Urban art in Galicia

Painting on walls is no longer as frowned upon as it was in the past, although not in just any old way, of course. More and more city councils are turning to urban art as a way of combating ugliness, taking advantage of the opportunity to boost tourism and give life to urban centres, with proposals that started out as local and eventually became international. Little by little, as we have them in sight, we are recognising the authorship; for example, we are sure to find Yoseba MP’s “super-grandmothers” in more than one place… There is talk of “open-air museums”, of “routes” through the cities to contemplate the murals and take the obligatory photo… Most of the paintings represent human figures on an enormous scale, so that, suddenly, the cities are full of giants…

One of the tourist attractions of the city of Ferrol is As Meninas de Canido. And what is this? Going back in history, let’s go back to 2008. That year, Eduardo Hermida had the idea of painting some of Velázquez’s Meninas, in his own style, on a façade in his neighbourhood, one of those neighbourhoods in which at that time it was not very appealing to go for a walk, due to the state it was in. This was the germ of what over the years would become a well-known international urban art festival. Every year, on the first weekend of September, the event brings together around 100 artists from all over the world, who leave their mark on the upper quarter of Ferrol. Besides being able to attend their work in progress, we have concerts, conferences, workshops, gastronomic fair, handicrafts… The padere of the idea is also the guide of the tourist routes to Canido offered by the city council. Today there are more than 450 murals giving life to the neighbourhood, which used to be more grey.

Another example of a city council involved in urban art is Carballo. Here, linked to the initiative “Tearing down walls with paint”, the Rexenera Fest, Carballo’s international public art festival, has been organised since 2014. Since then, it has been held every year during the first week of spring. Today, the city already has more than 70 murals on walls and party walls and, of course, it has its own tourist route, by areas: O Chorís, A Milagrosa, Rego da Balsa, Pazo da cultura and A Lagoa.

In 2015, the “Vigo City of Colour” project was launched in Vigo, with which Galicia’s most populated city also joined the street art trend. Since the first edition, the city centre has been renewed by brush, roller and spray. On the other hand, the Mural Battle, a 6-hour graffiti battle with a theme, in which the prize is to paint a wall, is now in its sixth edition. The city council proposes three routes to walk through different areas of the city to contemplate the works.

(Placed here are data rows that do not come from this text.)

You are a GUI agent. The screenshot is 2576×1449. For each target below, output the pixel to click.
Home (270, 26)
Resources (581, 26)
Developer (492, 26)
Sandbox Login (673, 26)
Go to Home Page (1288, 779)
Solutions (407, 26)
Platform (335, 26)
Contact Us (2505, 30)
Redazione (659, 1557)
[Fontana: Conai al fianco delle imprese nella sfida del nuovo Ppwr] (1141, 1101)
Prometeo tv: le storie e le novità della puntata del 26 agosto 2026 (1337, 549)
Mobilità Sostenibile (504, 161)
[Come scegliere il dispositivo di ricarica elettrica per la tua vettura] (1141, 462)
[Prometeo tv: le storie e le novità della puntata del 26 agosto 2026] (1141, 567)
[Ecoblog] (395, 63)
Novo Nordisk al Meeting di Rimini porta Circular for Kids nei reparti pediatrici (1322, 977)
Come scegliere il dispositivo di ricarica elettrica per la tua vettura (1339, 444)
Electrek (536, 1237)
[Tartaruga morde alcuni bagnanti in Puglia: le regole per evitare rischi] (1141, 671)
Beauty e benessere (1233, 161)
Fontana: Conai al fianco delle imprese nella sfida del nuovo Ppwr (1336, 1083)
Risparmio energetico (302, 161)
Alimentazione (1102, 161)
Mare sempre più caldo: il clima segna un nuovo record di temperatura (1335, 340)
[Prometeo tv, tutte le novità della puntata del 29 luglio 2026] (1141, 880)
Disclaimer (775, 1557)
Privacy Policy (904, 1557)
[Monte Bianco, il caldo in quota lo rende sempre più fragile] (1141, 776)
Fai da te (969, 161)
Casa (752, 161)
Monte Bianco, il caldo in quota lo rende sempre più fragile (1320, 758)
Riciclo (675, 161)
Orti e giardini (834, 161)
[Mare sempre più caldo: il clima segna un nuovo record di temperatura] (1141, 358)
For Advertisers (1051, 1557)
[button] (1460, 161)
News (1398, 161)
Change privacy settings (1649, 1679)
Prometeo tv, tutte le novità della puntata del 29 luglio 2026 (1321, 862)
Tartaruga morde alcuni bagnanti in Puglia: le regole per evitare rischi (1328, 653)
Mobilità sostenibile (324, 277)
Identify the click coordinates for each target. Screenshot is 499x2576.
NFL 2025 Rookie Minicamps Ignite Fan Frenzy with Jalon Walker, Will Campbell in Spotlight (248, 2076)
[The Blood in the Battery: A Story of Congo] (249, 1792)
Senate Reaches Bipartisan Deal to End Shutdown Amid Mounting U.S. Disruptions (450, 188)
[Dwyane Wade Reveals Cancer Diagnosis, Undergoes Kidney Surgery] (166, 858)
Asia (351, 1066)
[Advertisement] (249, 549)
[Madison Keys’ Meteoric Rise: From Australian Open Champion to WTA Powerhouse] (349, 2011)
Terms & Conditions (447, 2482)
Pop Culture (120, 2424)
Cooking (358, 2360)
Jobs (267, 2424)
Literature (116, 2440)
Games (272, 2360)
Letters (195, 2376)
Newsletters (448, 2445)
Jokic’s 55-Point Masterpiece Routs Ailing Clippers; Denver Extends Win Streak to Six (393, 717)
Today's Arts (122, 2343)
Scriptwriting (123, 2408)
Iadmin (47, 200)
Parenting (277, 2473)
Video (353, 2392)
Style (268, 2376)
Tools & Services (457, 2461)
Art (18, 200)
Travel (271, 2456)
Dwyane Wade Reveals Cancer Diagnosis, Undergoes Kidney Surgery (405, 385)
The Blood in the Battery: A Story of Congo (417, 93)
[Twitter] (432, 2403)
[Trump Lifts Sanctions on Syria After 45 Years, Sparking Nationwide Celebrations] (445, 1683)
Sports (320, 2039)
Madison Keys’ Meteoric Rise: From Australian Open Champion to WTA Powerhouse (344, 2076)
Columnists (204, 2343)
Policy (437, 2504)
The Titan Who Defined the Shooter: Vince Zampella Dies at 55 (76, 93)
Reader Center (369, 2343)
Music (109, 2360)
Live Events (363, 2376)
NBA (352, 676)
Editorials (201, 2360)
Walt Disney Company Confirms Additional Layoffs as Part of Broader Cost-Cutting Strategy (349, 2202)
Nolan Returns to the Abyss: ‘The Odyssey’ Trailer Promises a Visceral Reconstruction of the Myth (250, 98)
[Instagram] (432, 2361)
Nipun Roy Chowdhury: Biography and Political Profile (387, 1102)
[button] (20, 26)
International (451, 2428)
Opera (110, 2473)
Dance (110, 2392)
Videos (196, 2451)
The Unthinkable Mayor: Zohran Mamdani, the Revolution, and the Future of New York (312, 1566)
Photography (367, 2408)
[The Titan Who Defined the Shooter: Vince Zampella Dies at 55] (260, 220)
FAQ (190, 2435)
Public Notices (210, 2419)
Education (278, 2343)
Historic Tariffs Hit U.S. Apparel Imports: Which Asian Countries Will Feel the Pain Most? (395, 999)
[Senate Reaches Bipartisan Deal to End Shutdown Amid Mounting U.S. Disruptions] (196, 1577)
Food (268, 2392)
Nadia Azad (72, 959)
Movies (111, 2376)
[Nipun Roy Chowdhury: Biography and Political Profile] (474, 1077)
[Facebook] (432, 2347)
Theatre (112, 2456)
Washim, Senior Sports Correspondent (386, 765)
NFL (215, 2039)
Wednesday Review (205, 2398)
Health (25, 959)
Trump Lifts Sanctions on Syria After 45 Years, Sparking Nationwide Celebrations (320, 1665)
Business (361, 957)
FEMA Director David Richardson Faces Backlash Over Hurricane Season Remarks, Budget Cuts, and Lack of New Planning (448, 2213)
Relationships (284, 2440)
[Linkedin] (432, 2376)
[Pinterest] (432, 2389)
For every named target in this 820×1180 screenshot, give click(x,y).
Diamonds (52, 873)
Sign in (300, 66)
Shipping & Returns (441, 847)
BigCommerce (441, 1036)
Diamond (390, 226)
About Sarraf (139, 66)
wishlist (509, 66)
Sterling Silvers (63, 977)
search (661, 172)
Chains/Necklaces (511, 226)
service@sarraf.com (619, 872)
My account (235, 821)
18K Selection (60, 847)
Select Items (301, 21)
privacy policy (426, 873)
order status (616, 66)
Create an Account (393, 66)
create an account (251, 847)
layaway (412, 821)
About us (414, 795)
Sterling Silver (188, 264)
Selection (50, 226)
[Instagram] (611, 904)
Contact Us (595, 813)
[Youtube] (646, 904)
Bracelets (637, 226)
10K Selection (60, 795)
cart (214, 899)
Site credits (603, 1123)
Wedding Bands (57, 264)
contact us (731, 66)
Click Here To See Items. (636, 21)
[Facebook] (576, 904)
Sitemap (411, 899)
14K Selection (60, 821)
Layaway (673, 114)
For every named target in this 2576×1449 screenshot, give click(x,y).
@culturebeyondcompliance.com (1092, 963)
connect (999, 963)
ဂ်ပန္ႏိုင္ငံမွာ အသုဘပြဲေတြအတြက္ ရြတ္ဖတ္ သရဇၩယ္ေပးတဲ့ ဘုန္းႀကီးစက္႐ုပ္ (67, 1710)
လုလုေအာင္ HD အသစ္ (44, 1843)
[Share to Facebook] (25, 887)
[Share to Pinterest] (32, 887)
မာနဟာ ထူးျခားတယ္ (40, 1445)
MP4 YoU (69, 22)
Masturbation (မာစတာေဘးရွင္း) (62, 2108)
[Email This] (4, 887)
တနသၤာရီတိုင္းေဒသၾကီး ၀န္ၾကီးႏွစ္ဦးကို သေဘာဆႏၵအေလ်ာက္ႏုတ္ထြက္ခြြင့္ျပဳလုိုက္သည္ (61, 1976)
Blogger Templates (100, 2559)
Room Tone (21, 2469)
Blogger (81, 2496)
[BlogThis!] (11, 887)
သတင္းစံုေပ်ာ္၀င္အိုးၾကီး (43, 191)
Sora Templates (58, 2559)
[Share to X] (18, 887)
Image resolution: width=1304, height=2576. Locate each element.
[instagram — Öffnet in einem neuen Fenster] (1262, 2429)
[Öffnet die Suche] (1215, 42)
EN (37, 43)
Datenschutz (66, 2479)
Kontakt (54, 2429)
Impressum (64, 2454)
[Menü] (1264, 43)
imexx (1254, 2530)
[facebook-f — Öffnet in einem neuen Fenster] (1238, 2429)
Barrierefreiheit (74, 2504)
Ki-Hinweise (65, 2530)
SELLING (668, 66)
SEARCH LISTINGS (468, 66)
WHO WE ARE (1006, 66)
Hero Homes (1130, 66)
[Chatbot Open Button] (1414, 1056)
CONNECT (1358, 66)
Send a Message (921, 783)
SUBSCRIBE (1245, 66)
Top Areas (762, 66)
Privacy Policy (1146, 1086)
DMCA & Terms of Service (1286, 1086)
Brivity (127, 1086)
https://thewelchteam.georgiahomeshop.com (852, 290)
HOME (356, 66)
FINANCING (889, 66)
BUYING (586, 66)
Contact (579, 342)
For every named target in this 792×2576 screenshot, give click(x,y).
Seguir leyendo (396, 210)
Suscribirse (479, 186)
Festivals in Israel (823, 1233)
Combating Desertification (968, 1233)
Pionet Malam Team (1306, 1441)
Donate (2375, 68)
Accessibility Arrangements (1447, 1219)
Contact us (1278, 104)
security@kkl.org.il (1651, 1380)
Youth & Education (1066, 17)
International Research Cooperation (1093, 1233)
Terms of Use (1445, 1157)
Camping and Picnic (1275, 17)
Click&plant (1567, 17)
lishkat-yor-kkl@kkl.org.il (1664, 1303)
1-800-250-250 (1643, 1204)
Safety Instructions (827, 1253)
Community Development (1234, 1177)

It can be said that this urban art is already something inherent to a greater or lesser extent in big cities, but who would have thought that in the heart of Ribeira Sacra we would find “Art in the air”, which is what they call there the 1.5 km tourist route to see the murals? Well, yes, the municipality of Quiroga has taken advantage of the project “A touch of colour in Ribeira Sacra”, promoted by the Ribeira Sacra tourism consortium, to really give colour. The premises are that the paintings refer to the land, or to popular characters, or to places or local products, such as wine, honey and oil. In addition to 12 murals, which is quite a lot for a town of around 3,200 inhabitants, there are also sculptures and themed benches.

With such a proliferation of urban artists, it is logical that three Galician murals were finalists for the Best Mural in the World 2023 (according to the renowned platform Street Art Cities). Let’s remember that the Julio César mural by Diego As from Lugo, in front of the wall of Lugo, had already been the best of the year 2021. This year’s finalists were: Yoe33, also from Lugo, nominated for Corpora o A Castrexa, in Lugo (chosen as the best of June); Lula Goce, from Baiona, for A Dona do Esteiro, in A Ramallosa, in Nigrán; and Sfhir, from Madrid, for the untitled mural depicting a cellist playing, in Fene, A Coruña. And who won the prize?… Sfhir’s mural! Lula Goce’s came second and Yoe33’s third. Congratulations to all of them! The winner, by the way, inaugurated the Perla Mural Fest, in Fene, held from 7 to 13 August 2023, in memory of the disappeared Sala Perla, a very significant venue for the neighbourhood, which began as a party hall in the 60s of the last century. Virginia Bersabé and Rubén Paz Trece Trazos also took part in the festival. After this success, there are sure to be many editions in the future. And, for Sfhir, many trips painting around the world. One thing is clear: to see the best murals in the world, you have to come to Galicia.